Ransomware : l’essor de la cybercriminalité en tant que service

La 4e édition du rapport franco-allemand sur la menace cyber (« common situational picture ») vient d’être publiée. L’Agence nationale de la sécurité des systèmes d’information (ANSSI) et le Bundesamt für Sicherheit in der Informationstechnik (BSI) font le constat d’une intensification des attaques par rançongiciels. Ainsi, entre 2019 et 2020, en France, leur nombre a augmenté de 255%.

Les collectvités territoriales, les secteurs de la santé et les fournisseurs de services numériques ont été parmi les plus ciblés par les ransomwares sur la période.

« Initialement, les ransomwares étaient le plus souvent utilisés contre des utilisateurs individuels et les demandes de rançon étaient relativement faibles », soulignent les auteurs du rapport. Depuis, la cybercriminalité en tant que service (CCaaS ou Cybercrime-as-a-Service) monte en puissance à travers, notamment, le Ransomware-as-a-Service (RaaS) et le recours à des courtiers d’accès.
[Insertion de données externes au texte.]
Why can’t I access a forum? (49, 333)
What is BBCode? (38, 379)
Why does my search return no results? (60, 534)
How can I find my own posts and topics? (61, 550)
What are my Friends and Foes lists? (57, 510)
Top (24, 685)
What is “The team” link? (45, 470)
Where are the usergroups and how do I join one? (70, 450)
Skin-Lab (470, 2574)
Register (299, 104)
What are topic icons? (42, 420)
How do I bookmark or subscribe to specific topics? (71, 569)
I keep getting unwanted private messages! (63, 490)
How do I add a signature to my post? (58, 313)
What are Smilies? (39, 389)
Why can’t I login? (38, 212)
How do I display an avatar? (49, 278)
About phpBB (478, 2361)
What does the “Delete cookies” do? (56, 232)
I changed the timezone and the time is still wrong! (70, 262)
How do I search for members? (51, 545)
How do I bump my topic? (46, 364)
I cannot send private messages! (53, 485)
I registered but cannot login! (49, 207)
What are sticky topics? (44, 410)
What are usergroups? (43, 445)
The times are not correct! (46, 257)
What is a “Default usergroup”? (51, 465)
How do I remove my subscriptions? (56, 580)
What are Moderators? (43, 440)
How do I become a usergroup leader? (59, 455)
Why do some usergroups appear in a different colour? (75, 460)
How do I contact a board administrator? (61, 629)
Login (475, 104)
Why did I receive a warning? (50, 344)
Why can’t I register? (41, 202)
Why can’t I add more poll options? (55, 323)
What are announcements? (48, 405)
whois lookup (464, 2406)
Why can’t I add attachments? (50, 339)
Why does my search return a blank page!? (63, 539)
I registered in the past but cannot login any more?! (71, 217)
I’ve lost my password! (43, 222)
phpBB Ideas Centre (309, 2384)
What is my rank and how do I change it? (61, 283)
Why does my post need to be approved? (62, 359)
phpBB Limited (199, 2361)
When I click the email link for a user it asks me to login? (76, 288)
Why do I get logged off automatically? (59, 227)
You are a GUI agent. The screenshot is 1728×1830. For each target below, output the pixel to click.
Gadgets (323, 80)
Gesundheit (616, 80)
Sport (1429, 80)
Par ailleurs, davantage de groupes cybercriminels aux ressources et aux compétences techniques élevées ciblent les réseaux de grandes entreprises et institutions afin d’exiger d’elles des rançons significatives, voire de saboter leurs objectifs. Ces attaques dites de « chasse au gros gibier » (« Big Game Hunting », BGH) visent des organisations aux activités critiques.

« Ne payez pas la rançon »

Ryuk, DoppelPaymer, Egregor, REvil… Les ransomwares évoluent. Ils se déplacent latéralement, élevent les privilèges, échappent activement à la détection, exfiltrent les données et tirent parti de l’extorsion multiforme, comme l’a récemment relevé le cabinet d’études IDC.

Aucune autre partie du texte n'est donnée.